Sin policía —y, llegado el caso, sin fuerzas armadas— el ideario austríaco no pasa de ser retórica, las mayorías afectadas tienen capacidad de bloqueo y resistencia que ningún gobierno puede ignorar. La coerción “blanda” del mercado (despidos, amenazas de inversión, fuga de capitales) necesita la coerción “dura” del Estado para consolidarse. La paradoja es brutal, una doctrina que se presenta como máxima expresión de la libertad individual solo se realiza históricamente apoyada en estructuras permanentes de coacción interna.

La libertad que protege es, en los hechos, la libertad del propietario de capital; la coacción la sufren quienes intentan defender derechos laborales, salarios, servicios públicos o simplemente su presencia en el espacio público. 

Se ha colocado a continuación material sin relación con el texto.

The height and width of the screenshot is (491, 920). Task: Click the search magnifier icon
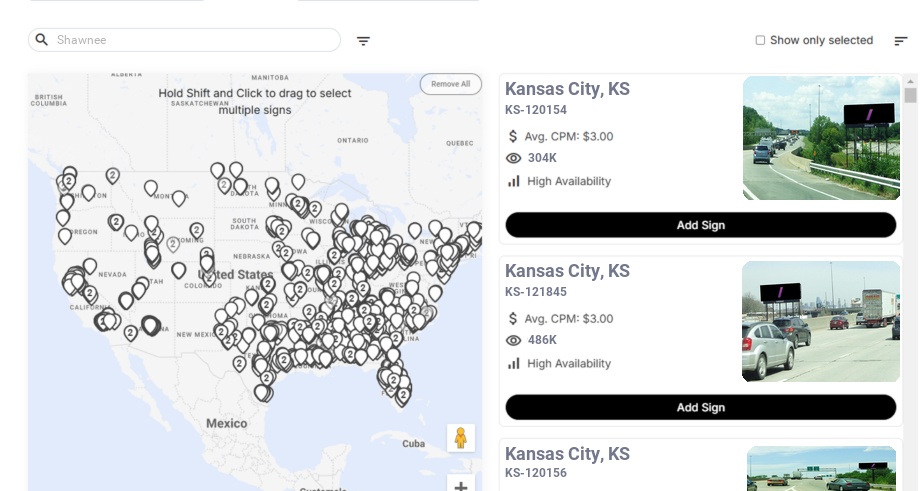(42, 40)
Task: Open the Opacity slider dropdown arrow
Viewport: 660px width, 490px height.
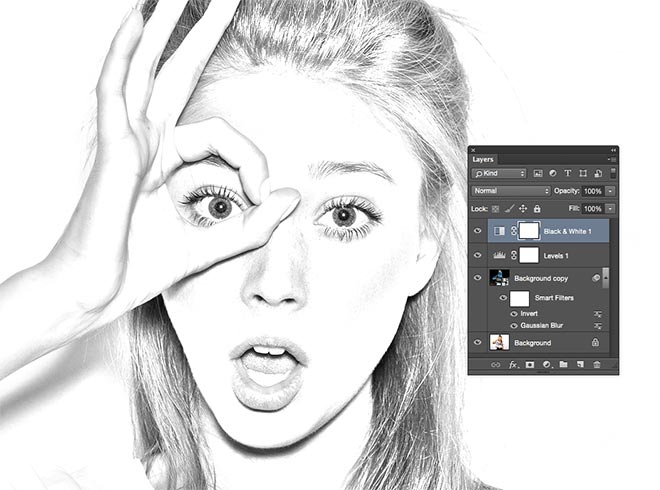Action: (610, 190)
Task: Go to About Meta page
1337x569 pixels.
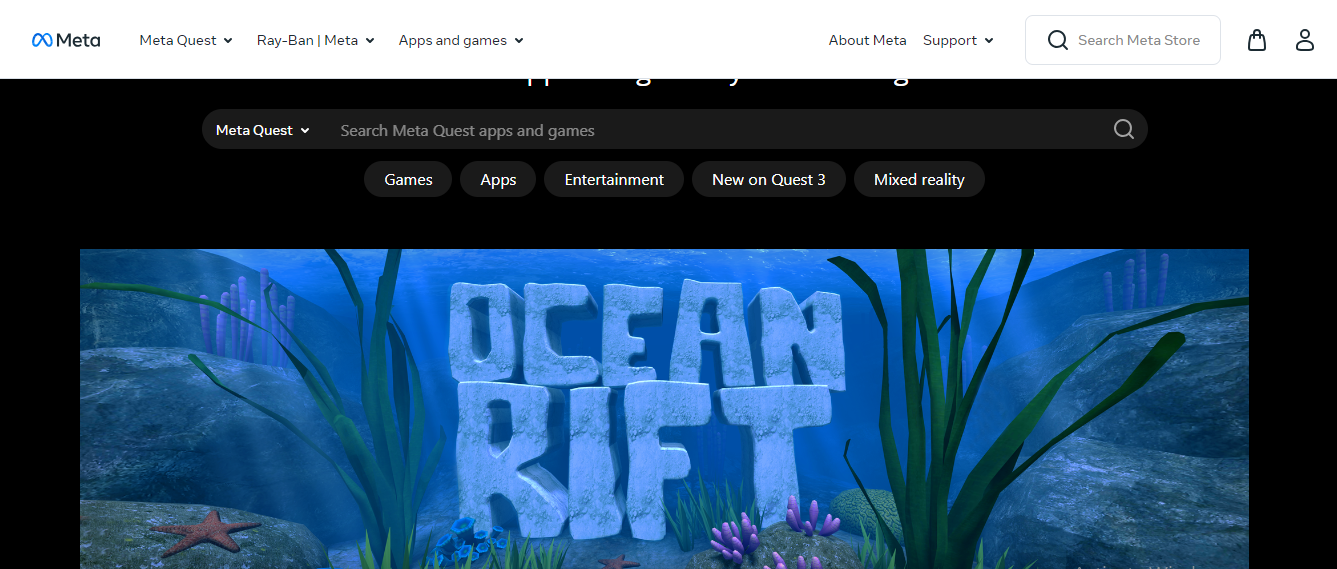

En esencia, y vista desde el marxismo, está  arquitectura completa tiene su explicación estratégica, y comprenderlo soluciona la vida a los intelectuales y luchadores de la clase obrera: se ordena alrededor del problema del valor. El valor de uso pertenece al ámbito de la subjetividad, habla de necesidades y preferencias individuales. El valor y el valor de cambio, en cambio, son formas de objetividad social, condensan tiempo de trabajo socialmente necesario, estructuras de costos y relaciones de producción que no dependen de lo que cada uno piense. La Escuela Austríaca, al disolver el valor en pura subjetividad, borra esas relaciones objetivas de dominación; al borrarlas, hace imposible pensar la explotación y naturaliza la desigualdad como resultado “neutro” de elecciones y contratos. De ahí su debilidad teórica (incapacidad para explicar estructuras y coacciones sociales), sus efectos mentales (culpabilización de los de abajo y anestesia moral frente al sufrimiento) y su deriva política, en la práctica, opera como una filosofía que justifica el privilegio capitalista y que solo puede hacerse efectiva mediante la acción sistemática de la policía y del aparato coercitivo del Estado para contener o aplastar a quienes se niegan a pagar el precio humano de esa supuesta “libertad de mercado”.

El programa austriaco se fundamenta, no en el mercado, sino en el dominio del aparato de la violencia capitalista hacia su propia mercancía, el proletariado. En oposición, en la dialéctica, el marxismo dirige esa propia fuerza hacia los capitalistas, un rebote, les da de su propia salsa y para que tengan, es antagonista por excelencia y superador. Ser conscientes que hay que lograr con las clases trabajadoras el dominio de ese aparato es vital.

Luego, destruirlo y disolverlo en la verdadera realización de la apropiación de la subjetividad y la objetividad.